Another difference between KCookieServer and QWebEngineCookieStore which creates issues for Konqueror is that KCookieServer::addCookies requires the origin URL, but QWebEngineCookieStore doesn't provide it. What Konqueror currently does is to use the domain() field as origin host: this is correct if the cookie had no domain field (as explained above) and seems to be working in other cases, too. Actually, according to the specification, the origin domain shouldn't be needed at all for cookies with a domain field: however, if I understand correctly its source code, KCookieJar uses it to derive a key for the hash it stores cookies in.

I wonder whether it could be a good idea to file a bug report with Qt to ask to pass the origin URL in the QWebEngineCookieStore::cookieAdded signal.

"if the domain is not empty, add a leading dot to it if it's not there" << that's a weird thing to do, if the spec says leading dots are just superfluous.

This means you could have your own normalize function (which doesn't prepend a dot), but I can see how that might just be more confusing.

"if the domain is not empty, add a leading dot to it if it's not there" << that's a weird thing to do, if the spec says leading dots are just superfluous.

Sorry, I made a mistake: according to the documentation for QNetworkCookie, it follows a specification that is different (older?) than the one I was looking at. According to the correct specification, the domain, if not empty, must start with a dot. This is what distinguish a domain explicitly set from a missing domain (which means the origin host).

OK, then it's not just normalizing, but translating from the HTTP header to the internal representation. That can indeed only happens once.

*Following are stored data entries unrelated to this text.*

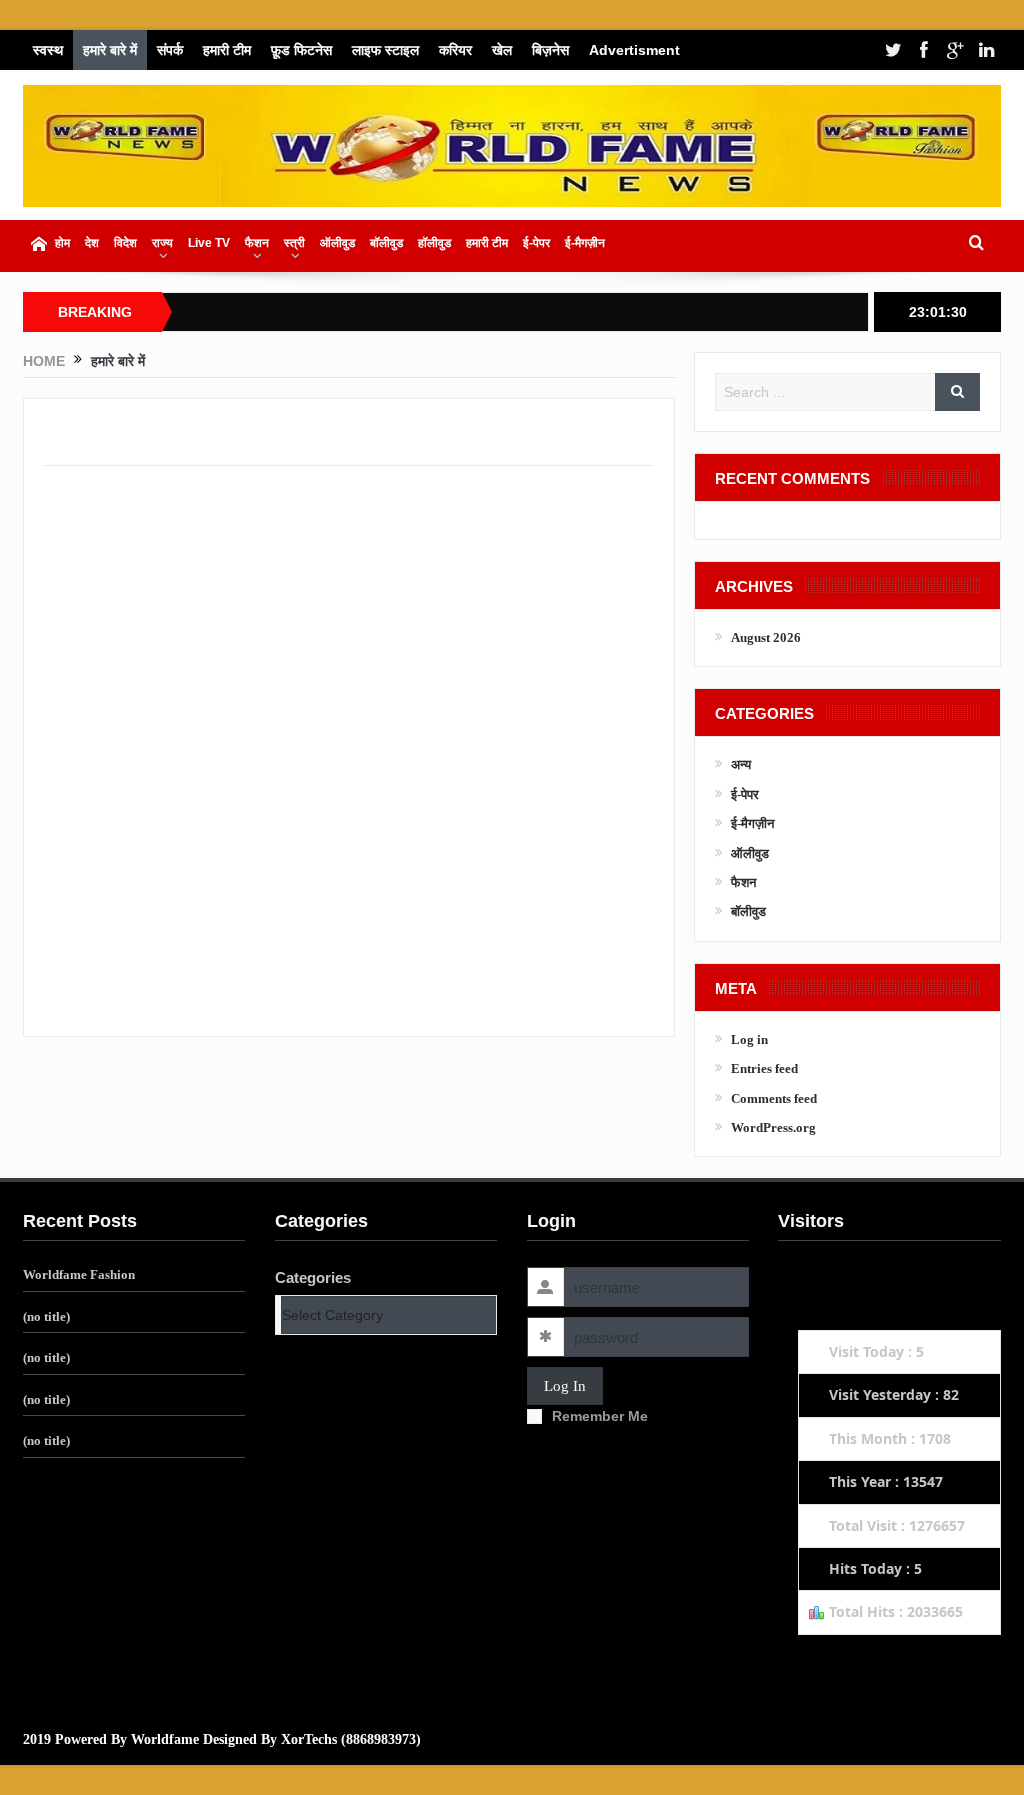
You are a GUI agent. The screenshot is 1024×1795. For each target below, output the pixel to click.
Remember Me (600, 1416)
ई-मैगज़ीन (585, 243)
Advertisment (634, 50)
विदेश (125, 243)
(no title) (46, 1316)
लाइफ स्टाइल (385, 50)
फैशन (257, 243)
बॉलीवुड (386, 243)
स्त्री (294, 243)
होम (62, 243)
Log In (565, 1386)
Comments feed (774, 1098)
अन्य (741, 764)
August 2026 (766, 637)
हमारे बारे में (110, 50)
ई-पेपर (536, 243)
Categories (313, 1277)
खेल (502, 50)
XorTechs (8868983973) (351, 1739)
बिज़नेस (550, 50)
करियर (455, 50)
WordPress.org (773, 1127)
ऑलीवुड (337, 243)
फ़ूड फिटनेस (301, 50)
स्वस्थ (48, 50)
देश (92, 243)
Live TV (209, 243)
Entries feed (764, 1068)
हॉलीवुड (434, 243)
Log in (749, 1039)
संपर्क (170, 50)
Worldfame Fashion (79, 1274)
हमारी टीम (227, 50)
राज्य (162, 243)
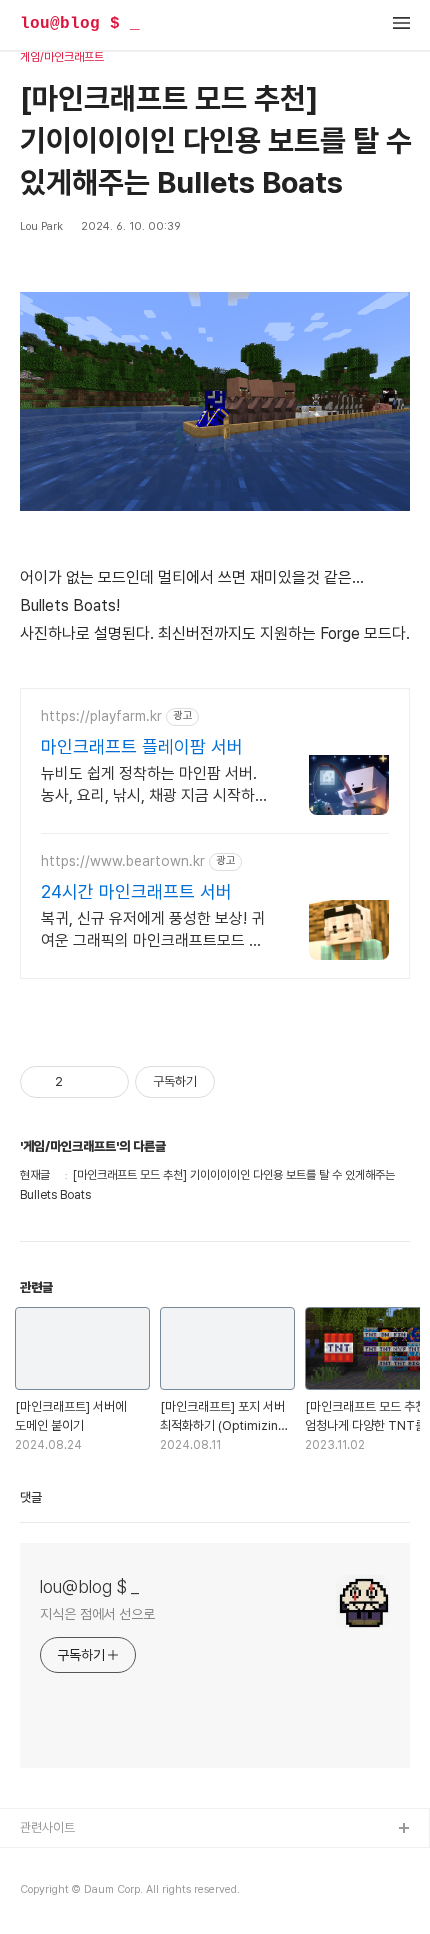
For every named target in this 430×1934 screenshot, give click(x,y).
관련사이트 (47, 1827)
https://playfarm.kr (101, 716)
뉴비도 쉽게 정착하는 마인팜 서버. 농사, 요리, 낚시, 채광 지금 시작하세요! (155, 785)
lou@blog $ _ (80, 24)
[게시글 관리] (106, 1082)
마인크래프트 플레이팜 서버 (142, 746)
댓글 (31, 1497)
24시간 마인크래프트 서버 (136, 891)
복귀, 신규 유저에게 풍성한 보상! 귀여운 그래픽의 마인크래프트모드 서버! (153, 930)
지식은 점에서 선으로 (97, 1614)
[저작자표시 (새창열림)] (224, 1082)
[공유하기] (81, 1082)
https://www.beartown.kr (123, 861)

Then you need to reason with "which code works with the http header" and "which code works with the internal representation".

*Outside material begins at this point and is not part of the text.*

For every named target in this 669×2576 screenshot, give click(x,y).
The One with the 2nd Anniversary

OK, then it's not just normalizing, but translating from the HTTP header to the internal representation. That can indeed only happens once.

Not exactly. You can create a QNetworkCookie in two ways: parsing the Set-Cookie header, using the static QNetworkCookie::parseCookies() function or creating an empty cookie and setting its fields manually. I think normalize in this context means something like: fill the empty fields (domain and path, taking the values from the url passed as argument) and make sure the domain starts with a dot.

Then you need to reason with "which code works with the http header" and "which code works with the internal representation".

I think the workflow is supposed to be: receive the Set-Cookie header -> parse it using parseCookies -> call normalize -> forget the HTTPl representation and work only with the internal one. If you need to use the cookie again in an HTTP header, call QNetworkCookie::toRawForm and you have the header ready. Unfortunately, for Konqueror we need to work with two internal representations: one for QNetworkCookie and one for KCookieJar.

Made the requested changes. I also replaced QList with QVector for CookieUrlList.

dfaure accepted this revision.Aug 24 2019, 3:31 PM
This revision was automatically updated to reflect the committed changes.